Messaging and chatbots are surging in popularity. How can airlines take advantage of this trend to get closer to their customers?

Last time round, we looked at how AAPAC travel companies can start to take back control from online travel agents (OTAs). This time I want to introduce a new concept: "Frictionless customer conversations." It’s all about finding ways to handle (and take advantage of) the rapid rise in messaging and chatbots as the preferred way for consumers to communicate with travel companies.

Messaging is huge across AAPAC. In China, for example, the rise and rise of WeChat has been a phenomenal success story. With 1 billion+ monthly users, it’s fundamentally changing how people work and live, especially in big cities.1 We know that 70 percent of consumers now prefer messaging over voice when they contact customer care centres.2

Here are some other eye-catching statistics. By 2020, 70 percent of all B2C customer support will be via mobile, with smart agents facilitating 40 percent of those interactions.3 And, rather disconcertingly, by 2022 the average person will have more conversations with chatbots than with their spouse.4

Right now, however, very few travel companies are set up to handle this important and incredibly fast-growing channel. Some are using messaging for specific tasks. But there’s a wider challenge around ensuring consistent customer experiences. That’s a big issue.

Chatting for value

Nowadays, you have to be able to deliver the same customer experience. Across every channel. Almost one-third of consumers expect traditional businesses (like airlines) to offer a similarly seamless experience to what they get from, say AirBnB.5 If a company sends a message to a customer by WhatsApp, it should be able to provide exactly the same experience on any other platform, as well as by phone. And of course, with the number of messaging channels growing all the time, this is getting increasingly demanding.

The second point is that these channels have got to be able to deliver some value. Much more than a simple exchange of information, people expect to be able to transact via messaging, not just make an inquiry. They want to be able to choose a seat, book a meal or change a flight. That means integration with back-end systems is an urgent priority.

We’re still in the first generation of messaging management. That means contact centre agents are having to handle five or six chats at a time. I know that’s how most of Gen X and Gen Y stay in touch, but in a contact centre agents need to juggle all that and find the information they need for each chat at the same time. It’s messaging, but on steroids.

If there’s a better way of managing those chats, it’s a huge opportunity for driving up productivity. Then there’s the whole issue of customer intimacy. If you communicate with an airline by chat today, it should be saying “Hi Mike, how are you? Are you contacting us about your upcoming flight to Hong Kong?” Instead, the first thing you’re asked for is a booking reference number. Even though you’re using your mobile, the system can’t connect that information to your passenger details.

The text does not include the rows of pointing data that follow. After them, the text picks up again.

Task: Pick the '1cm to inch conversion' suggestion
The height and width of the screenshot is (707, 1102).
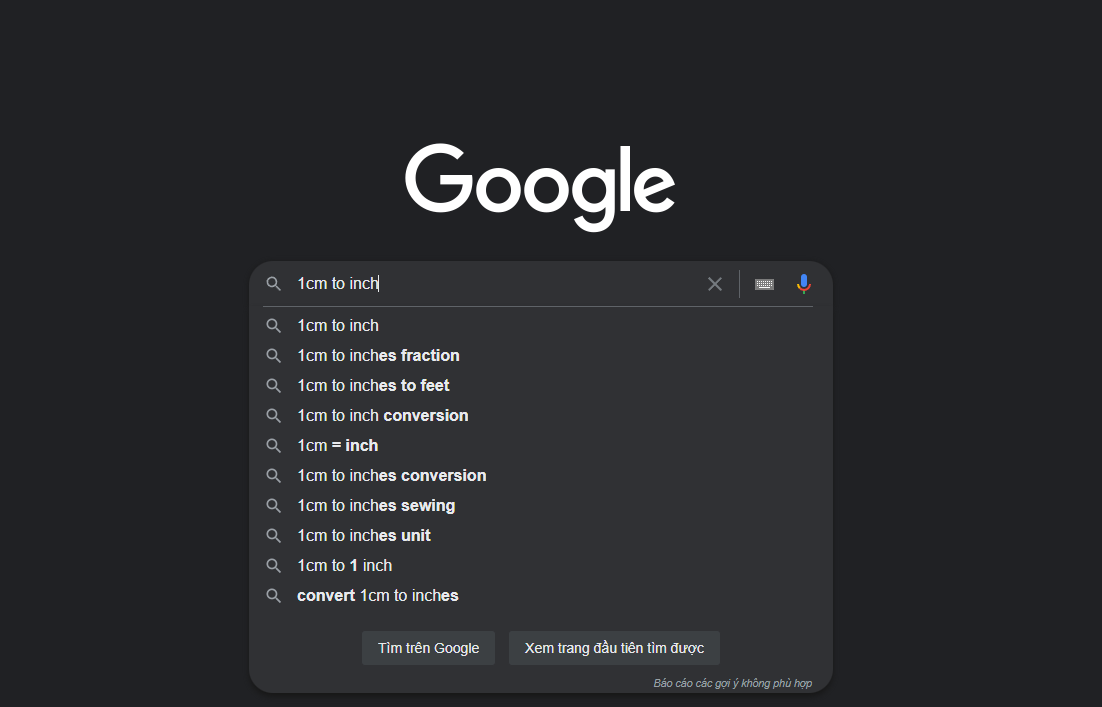Action: pyautogui.click(x=382, y=416)
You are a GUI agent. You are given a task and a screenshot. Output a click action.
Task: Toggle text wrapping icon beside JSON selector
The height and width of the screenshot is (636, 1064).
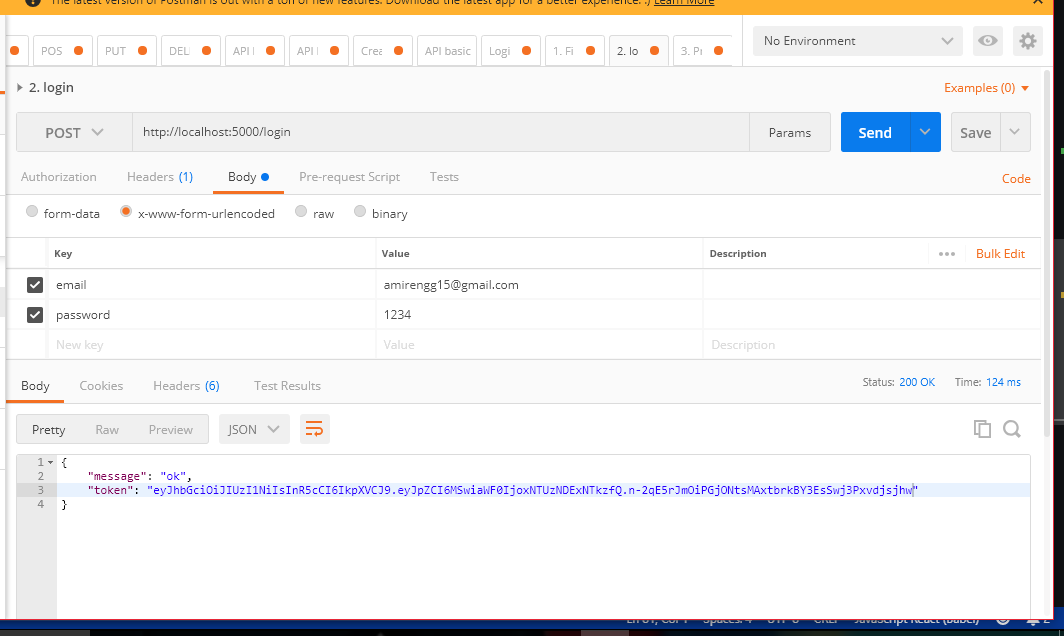pos(314,428)
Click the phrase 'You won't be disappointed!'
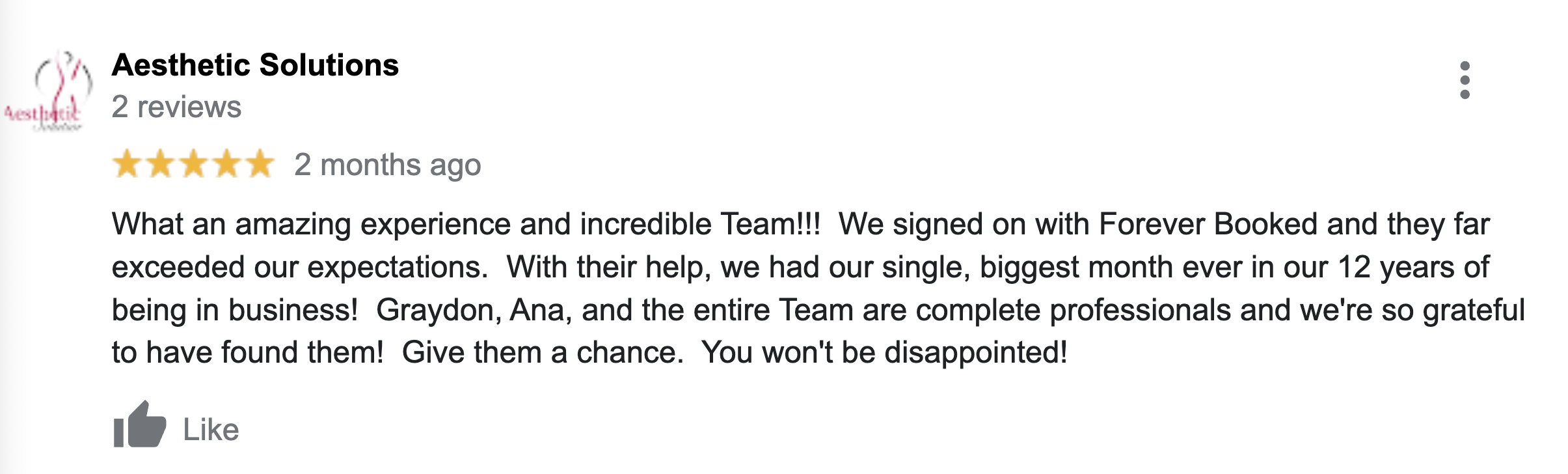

Ultimately, the chat channel should also be able to make personalised recommendations, based on an airline’s knowledge of each passenger and what they’re doing. But most travel companies are still nowhere near that point.

Doing things differently…

As usual, disruption doesn’t just create challenges. It also opens out new opportunities for doing things differently—not just more efficiently, but also in a much more joined-up way. Most travel companies run separate contact centres for inbound and outbound calls. But with the right technologies, those boundaries don’t need to exist anymore.

Agents won’t need to sit together in physical contact centres. With new technologies, you can see how the whole set-up could virtualise and the gig economy would kick in. Working from home, agents would log in to handle a few hours of enquiries, then log out and do something else.

What about having an agent (working from home or in a contact centre) responsible for managing a particular flight? A customer service agent would log in and be allocated to, say, the KL to Sydney morning flight. They’re given the passengers’ contact details and message each one to introduce themselves, provide flight details and ask them to get in touch with any requests.

The whole journey would be personalised to each passenger. It would be a huge boost to customer intimacy. And it’s just one of many new business models that become possible once the right technologies are onboard.

Next steps…how we can help

Quite a few airlines are already testing out these technologies. And that’s a crucial first step in the journey. We’ve been doing some exciting things in this space with clients in AAPAC, in and outside the travel sector. With a large financial institution in Singapore, for example, we’re helping them integrate interactive voice response (IVR) as a biometric tool for recognising customers by voice (we’re using the same technology with a major North American airline).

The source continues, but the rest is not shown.